淑妃對凌朝是有幾分喜歡的,乖巧聽話又對凌浚親近,雖然也是個沒什麼身家背景的皇子,但總比凌浚一個人要強的多,太子和凌煜在一處,凌朝能和凌浚在一處也算是個有照應,更何況還有季禹。
如此想著,淑妃都覺得未來的日子有了指望。
閒話幾句後,淑妃乏了便讓他們都退了出去,只留了凌浚在裡面說話。
回去的路上,也不知凌朝想起什麼,一路上都嘴角彎彎的,卻是不肯笑出來。
難得見他這副模樣,季禹也跟著鬆了口氣,用手肘輕輕撞了撞他,問道:「什麼好事,也說出來給我聽聽,咱們一道樂一樂。」
凌朝方才想起的都是陳年舊事,雖是和季禹有關,可他麵皮薄卻不好意思提,張了張嘴卻是一個字也沒說出來,可又耐不住季禹的軟磨硬泡,兩個人就在路上你撞我一下,我撞你一下的玩鬧起來。

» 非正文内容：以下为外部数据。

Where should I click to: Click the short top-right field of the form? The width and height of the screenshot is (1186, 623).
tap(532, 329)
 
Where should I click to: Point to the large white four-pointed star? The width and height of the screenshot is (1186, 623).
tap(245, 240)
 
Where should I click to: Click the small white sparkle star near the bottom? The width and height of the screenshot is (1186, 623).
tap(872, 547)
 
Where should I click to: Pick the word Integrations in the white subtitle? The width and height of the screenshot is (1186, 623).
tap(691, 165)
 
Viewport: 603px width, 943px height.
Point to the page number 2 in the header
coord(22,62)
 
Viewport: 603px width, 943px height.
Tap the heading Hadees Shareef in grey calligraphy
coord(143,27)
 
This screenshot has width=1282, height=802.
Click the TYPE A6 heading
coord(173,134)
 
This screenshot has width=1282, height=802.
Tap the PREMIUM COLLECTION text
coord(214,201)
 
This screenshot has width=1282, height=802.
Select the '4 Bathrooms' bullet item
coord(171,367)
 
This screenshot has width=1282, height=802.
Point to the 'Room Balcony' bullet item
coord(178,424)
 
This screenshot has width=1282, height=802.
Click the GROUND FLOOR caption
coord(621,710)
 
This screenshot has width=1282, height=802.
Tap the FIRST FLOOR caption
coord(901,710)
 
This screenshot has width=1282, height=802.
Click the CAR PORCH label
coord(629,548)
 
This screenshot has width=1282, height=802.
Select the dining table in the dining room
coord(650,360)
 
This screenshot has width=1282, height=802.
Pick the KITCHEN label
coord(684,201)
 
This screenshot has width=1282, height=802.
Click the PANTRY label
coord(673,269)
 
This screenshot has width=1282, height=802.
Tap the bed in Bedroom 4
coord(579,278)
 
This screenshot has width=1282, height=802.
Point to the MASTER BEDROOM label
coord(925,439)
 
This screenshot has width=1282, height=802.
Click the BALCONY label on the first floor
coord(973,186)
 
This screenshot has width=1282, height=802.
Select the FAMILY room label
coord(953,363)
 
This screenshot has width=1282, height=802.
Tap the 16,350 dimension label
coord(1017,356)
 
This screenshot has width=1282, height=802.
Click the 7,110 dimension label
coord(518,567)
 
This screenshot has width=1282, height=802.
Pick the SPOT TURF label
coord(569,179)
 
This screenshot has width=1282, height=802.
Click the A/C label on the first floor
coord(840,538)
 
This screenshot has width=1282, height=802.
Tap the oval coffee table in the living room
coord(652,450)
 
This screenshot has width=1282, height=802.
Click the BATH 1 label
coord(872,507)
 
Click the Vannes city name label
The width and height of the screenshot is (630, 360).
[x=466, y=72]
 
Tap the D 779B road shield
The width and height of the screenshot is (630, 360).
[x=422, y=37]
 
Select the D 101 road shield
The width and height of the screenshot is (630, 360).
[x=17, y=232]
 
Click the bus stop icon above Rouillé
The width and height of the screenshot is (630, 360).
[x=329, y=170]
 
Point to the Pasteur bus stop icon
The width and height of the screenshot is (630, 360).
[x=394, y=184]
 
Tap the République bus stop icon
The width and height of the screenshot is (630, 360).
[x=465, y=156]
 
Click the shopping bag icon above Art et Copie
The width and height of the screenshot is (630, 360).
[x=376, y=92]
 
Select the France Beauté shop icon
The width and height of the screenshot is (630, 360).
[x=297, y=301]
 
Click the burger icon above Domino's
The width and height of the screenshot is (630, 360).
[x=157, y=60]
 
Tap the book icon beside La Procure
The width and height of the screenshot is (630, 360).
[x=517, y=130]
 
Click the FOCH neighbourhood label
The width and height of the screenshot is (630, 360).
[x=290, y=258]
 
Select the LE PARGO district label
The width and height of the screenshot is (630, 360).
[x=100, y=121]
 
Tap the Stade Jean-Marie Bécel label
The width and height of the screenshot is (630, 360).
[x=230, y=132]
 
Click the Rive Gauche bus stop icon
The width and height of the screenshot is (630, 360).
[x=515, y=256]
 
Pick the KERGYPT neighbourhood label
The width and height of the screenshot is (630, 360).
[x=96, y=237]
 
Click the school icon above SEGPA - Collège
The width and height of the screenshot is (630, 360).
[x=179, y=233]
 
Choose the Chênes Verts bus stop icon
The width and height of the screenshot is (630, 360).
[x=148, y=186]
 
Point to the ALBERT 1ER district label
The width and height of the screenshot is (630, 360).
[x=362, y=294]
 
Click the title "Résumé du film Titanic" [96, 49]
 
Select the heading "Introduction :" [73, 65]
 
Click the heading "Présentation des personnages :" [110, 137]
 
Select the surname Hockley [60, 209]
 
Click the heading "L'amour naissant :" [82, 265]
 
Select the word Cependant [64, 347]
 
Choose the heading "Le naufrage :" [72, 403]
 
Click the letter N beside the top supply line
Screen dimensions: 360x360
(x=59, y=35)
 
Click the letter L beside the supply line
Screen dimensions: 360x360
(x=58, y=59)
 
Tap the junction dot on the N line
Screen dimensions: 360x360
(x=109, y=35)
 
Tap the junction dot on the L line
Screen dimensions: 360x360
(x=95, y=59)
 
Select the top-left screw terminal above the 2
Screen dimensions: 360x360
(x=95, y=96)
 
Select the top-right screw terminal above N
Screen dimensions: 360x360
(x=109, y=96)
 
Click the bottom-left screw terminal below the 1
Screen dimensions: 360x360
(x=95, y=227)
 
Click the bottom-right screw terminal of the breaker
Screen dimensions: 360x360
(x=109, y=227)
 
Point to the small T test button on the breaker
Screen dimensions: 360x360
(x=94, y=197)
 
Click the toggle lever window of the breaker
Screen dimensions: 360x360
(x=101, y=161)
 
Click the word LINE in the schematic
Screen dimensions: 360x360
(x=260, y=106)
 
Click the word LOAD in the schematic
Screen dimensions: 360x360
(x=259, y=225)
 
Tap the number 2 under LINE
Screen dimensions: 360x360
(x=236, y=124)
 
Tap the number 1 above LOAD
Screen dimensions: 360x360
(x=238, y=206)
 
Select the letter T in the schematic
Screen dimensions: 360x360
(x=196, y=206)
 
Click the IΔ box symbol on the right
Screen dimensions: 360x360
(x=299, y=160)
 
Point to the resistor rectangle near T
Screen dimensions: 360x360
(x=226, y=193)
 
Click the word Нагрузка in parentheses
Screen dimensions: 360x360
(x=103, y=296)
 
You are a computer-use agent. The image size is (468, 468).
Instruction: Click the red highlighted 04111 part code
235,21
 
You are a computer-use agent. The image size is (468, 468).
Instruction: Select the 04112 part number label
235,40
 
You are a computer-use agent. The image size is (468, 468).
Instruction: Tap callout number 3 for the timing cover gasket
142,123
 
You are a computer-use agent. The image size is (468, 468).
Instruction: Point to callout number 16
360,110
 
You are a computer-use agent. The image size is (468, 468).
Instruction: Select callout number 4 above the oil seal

從淑妃宮裡出來的凌浚見兩人根本沒等自己,突然就生氣起來,再跑出去看到兩人鬧成一團,兇巴巴的喊道:「你們在宮裡就這樣旁若無人的打情罵俏,成何體統!」
第12章
晌午的時候,季禹才從宮中出來回到世子府。
安頓了府中的一些閒事後,福海才將密封好的信交給季禹,安南王的意思再明顯不過,對於季禹擅自做主頗為不滿。
一張信紙,寥寥數語也不過是說了幾句狠話而已,再無其他。
季禹看完信後,嘆息一聲將信遞進桌上擺著的燭燈前燃了起來。
「王爺到底還是心疼世子的,」福海將灰渣清理掉後,立在季禹身側說道:「不然王爺也不會派人過來保護世子的安全,王爺和王妃都是一樣惦記著世子的。」
想起母親,季禹沉默起來,揉了揉額頭,說道:「父王派過來的那幾個人就留在府里吧,眼下也沒別的事叫他們做,用著的時候我自會吩咐他們。」
福海點點頭,正要去安排此事,又被季禹叫住:「切記,叫他們無事不要出府。」
安南王心裡清楚的很,他也有自己的打算,皇子爭儲歷來都是充滿血腥和殘酷,此時都抱著團站在一起,真等到老皇帝咽氣的那一天,就未必這般兄友弟恭。
他清楚,季禹也清楚,眼下雖是嘴上罵的狠,可不僅沒有罰他,反而還送了人過來,想必也是指望著他能擇良木而棲,倒也不耽誤安南王的左右逢源。
季禹懶的去分析他們心裡是如何想的,與自己也都沒有干係,他只做自己想做的便可。